En el mundo moderno, un rostro de piel reluciente parece ser la norma para el éxito laboral y político. Tras la evidente derrota de Richard Nixon en el debate televisado contra Kennedy en 1960 corrieron ríos de tinta culpando de producir una mala imagen al tenue sombreado en el rostro del candidato republicano, y los asesores de imagen de Frank Dobson le pidieron que dijera adiós a su barba si deseaba alcanzar la alcaldía de Londres. Tras esa muestra de intransigencia podría esconderse, sin embargo, un deseo de honestidad y buen talante. Según el zoólogo Desmond Morris, además de hacerte parecer más amable y joven, el afeitado “facilita la lectura de tus expresiones”. Pero la barba potencia el gesto de adelantar el mentón cuando nos enfadamos: subraya la agresividad. Quizá poco consciente de esas implicaciones, Dobson se negó y perdió. Como consuelo obtuvo una mención honorífica por parte del Frente de Liberación de la Barba (BLF), un movimiento contra la discriminación de quienes exhiben sus rostro en estado más o menos puro y que ya ha acuñado los término “barbismo” y «pogonofobia».

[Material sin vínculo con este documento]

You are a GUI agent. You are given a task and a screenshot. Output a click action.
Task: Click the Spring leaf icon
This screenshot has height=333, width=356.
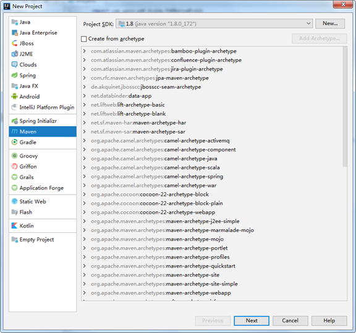click(15, 75)
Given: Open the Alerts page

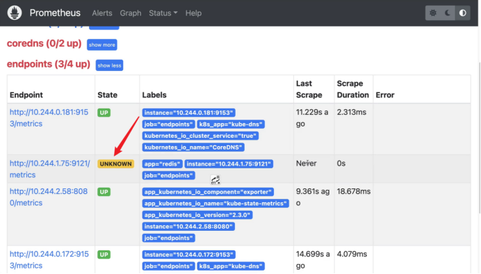Looking at the screenshot, I should (102, 13).
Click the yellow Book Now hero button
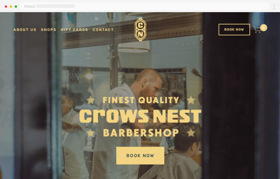 140,156
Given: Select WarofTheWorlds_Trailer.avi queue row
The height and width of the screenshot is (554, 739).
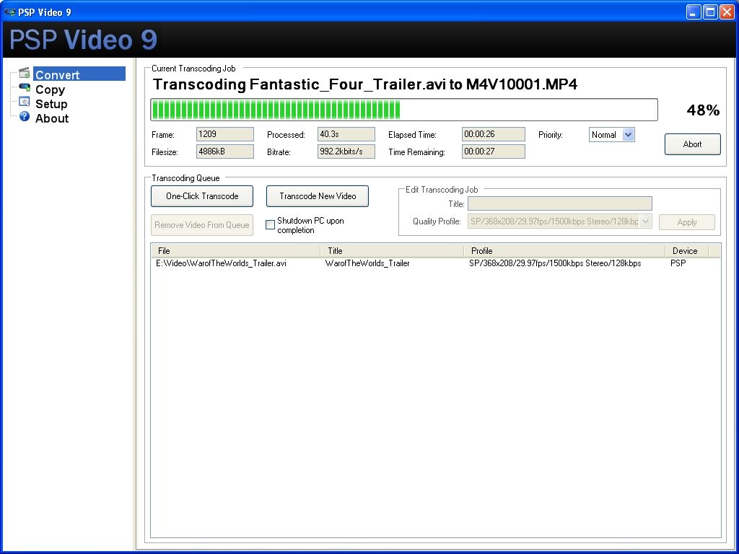Looking at the screenshot, I should pos(222,263).
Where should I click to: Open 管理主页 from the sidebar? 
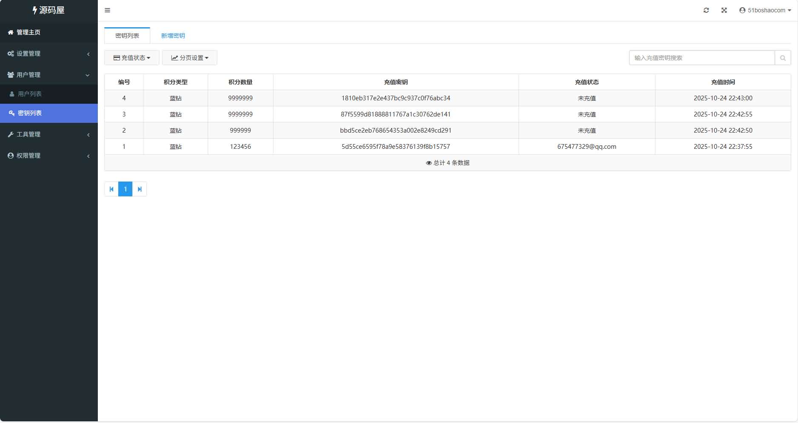[28, 32]
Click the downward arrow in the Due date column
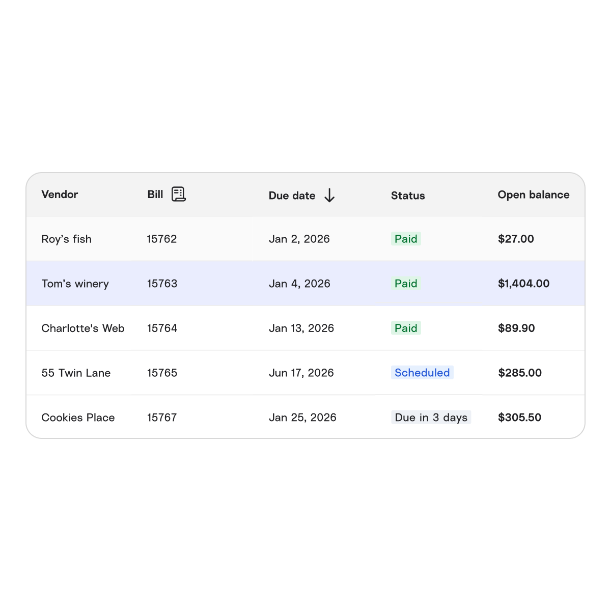611x611 pixels. pos(329,196)
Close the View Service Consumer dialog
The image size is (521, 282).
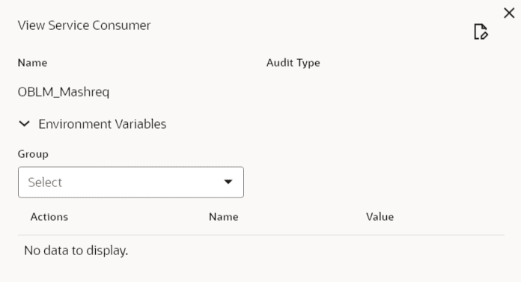pyautogui.click(x=509, y=13)
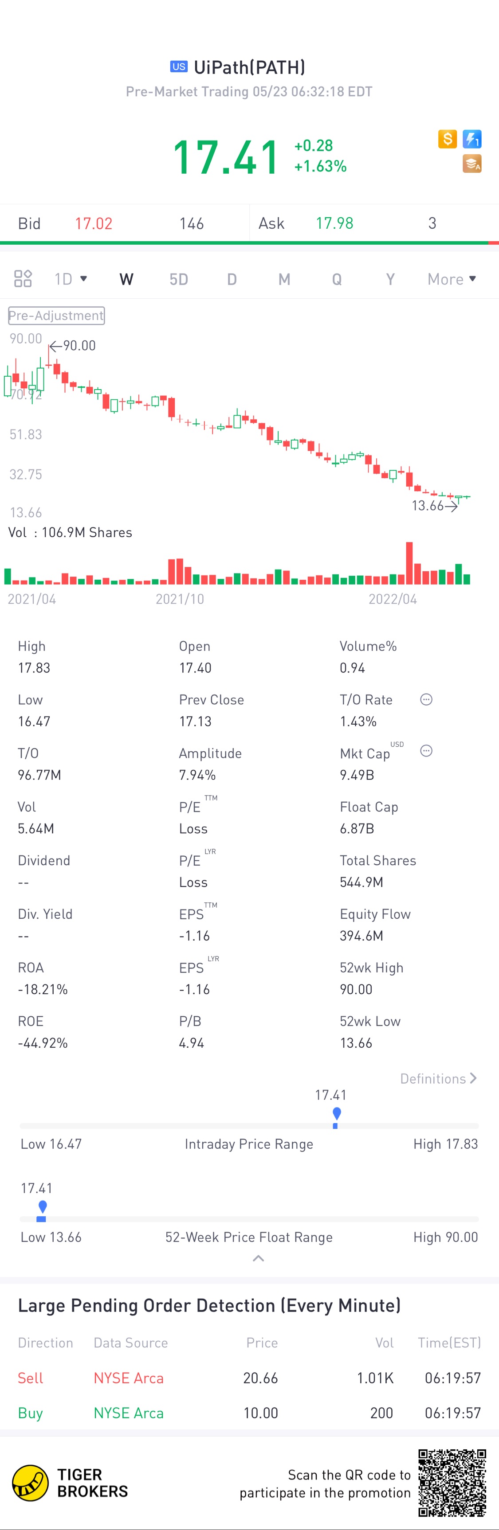Viewport: 499px width, 1530px height.
Task: Tap the orange stacked layers badge
Action: pyautogui.click(x=472, y=163)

También en la esfera reivindicativa se enmarcan las acciones Movember, que invitan a los hombres de todo el mundo a dejarse bigote durante el mes de noviembre para llamar la atención sobre enfermedades masculinas, como el cáncer de próstata. Como colofón a la campaña celebran fiestas de afeitado colectivo, en las que las mujeres también pueden colaborar (y mirar, claro).
Probablemente más fascinadas de lo que sospechan. El escritor Marcel Proust reflejó lo irresistible e inconsciente de la atracción femenina por el rostro afeitado cuando narraba en La Cautiva que Albertina “juraba, en sincero arrebato, que prefería morir a dejarme: esto ocurría los días en que me había afeitado antes de llamarla”. Según el autor, ese amor podía desvanecerse con los primeros signos de un incipiente vello.